Exploring Horseshoe Bend and Antelope Canyon
If you asked me last year where my photo of Horseshoe Bend or Antelope Canyon was taken, I would probably ignore you. I know it sounds selfish but it’s one of those places that you just want to keep for yourself. Fast forward to this year, these gems are no longer hidden. Aside from the popular tourist attraction, Grand Canyon, Arizona is home to two of the most amazing sights you could ever lay eyes on. When I went last year it was still relatively new to the whole “Instagram scene” (to me, at least). Few people that I follow on Instagram knew where it was and were unwilling to share it. It wasn’t overcrowded when we hiked Horseshoe Bend and at Antelope Canyon just the same. For selfish but good reasons, I think some fear that if it became popular, people won’t respect it and enjoy the place responsibly. Well, hopefully that is not the case.

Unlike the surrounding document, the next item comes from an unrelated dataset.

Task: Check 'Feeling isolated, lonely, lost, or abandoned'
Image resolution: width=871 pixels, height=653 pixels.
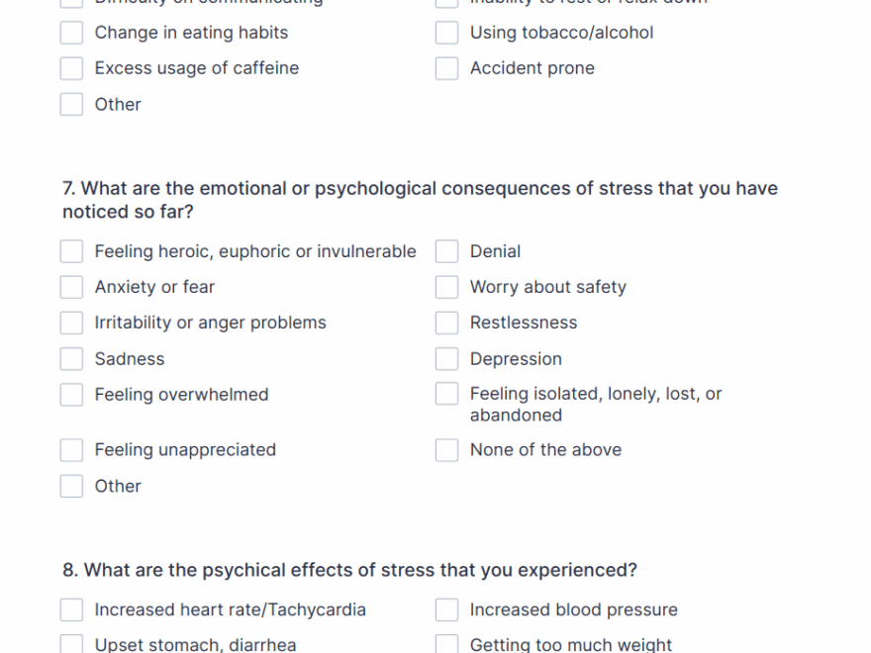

Moving to Vegas gave us better access to Arizona and Utah. Most of the places we want to visit are only a 7 hour or less drive from our home. So when I found out that Page was only a 4 hour drive, we definitely had to go! Driving to Arizona is always fun for me. Everywhere I look, there’s always a beautiful landscape that catches my eye.
We arrived at Page around 2 pm and Glen Canyon Dam was our first stop. This is a smaller version of the famous Hoover Dam located in Las Vegas. We planned on doing the tour but we missed the last tour of the day so we ended up walking around the Visitor’s Center to take pictures. The bridge on the main road gave us beautiful views of the Colorado River. It has fencing but they strategically placed some gaps where you can take photos without obstruction. I wish we made it to the tour because I read online that it was quite interesting. However, I did find the exhibits in the Visitor’s Center informative and sufficient.
After taking photos, we headed straight to our hotel to get checked in. I like that it is right smack in the middle of Page which made it easy for us to get around. Since Horseshoe Bend was only less than 3 miles away from the hotel, we decided to go for it and hopefully catch sunset. The parking lot/trailhead is located right off U.S. Route 89. The hike wasn’t too bad. It took us probably 20-25 minutes to reach the rim of the canyon. The only nuisance was the sand that kept going inside my shoes. Finally, after struggling to get the sand off my shoes, we reached the steep cliff that boasts beautiful, panoramic views of the Colorado River. Seeing it for the first time was an unbelievable feeling. I kinda forgot for a minute that the cliff I was standing on had a 1000-foot drop.There’s no railing that will prevent me from falling over so I was mindful of that. I took photos nonstop, many in different angles. I tried not to focus too much on the photos but to actually sit down, admire it and just be in the moment. I’m sure you guys are guilty of that too! Fun Fact: Have you guys seen the movie Jumper starring Hayden Christensen? I saw it a long time ago but not till recently I realized that Horseshoe Bend was in that movie. 🙂
I also met this guy! This vulture kept still for about 30 minutes before it flew off to eat something.
The next day, we woke up early to go on a tour of the Lower Antelope Canyon. I’ve always wanted to see it ever since I saw it in a calendar somewhere. There’s several tours you can take. Some are specifically for the Upper Antelope Canyon. From what I read online, the Lower Antelope is more beautiful and less crowded. On the other hand, Upper Antelope is more popular because of the easy access. Well, they had me at less crowded. I’d do anything to avoid a crowd. We took the 10 am tour hoping it wasn’t too hot and to get better lighting. We had about 15 people in our group, which wasn’t so bad.
Now I know why they said it wasn’t for people with physical impediments. You have to access the canyons through a flight of stairs that were steep! Also, we had to squeeze through some areas of the canyons and some don’t even have footings. Nonetheless, it was breathtaking. Consisting of navajo sandstones, the canyons are naturally formed by flash flooding and erosion. When the sun finally hit the canyons, all I can see were the vibrant colors and different contrasts that were definitely a sight to behold. I can’t wait to go back!
My eyes couldn’t believe what I was seeing and my heart was rejoicing in triumph that I finally checked this two off my bucket list. Hopefully, this blog post inspired you guys to visit Horseshoe Bend and Antelope Canyon.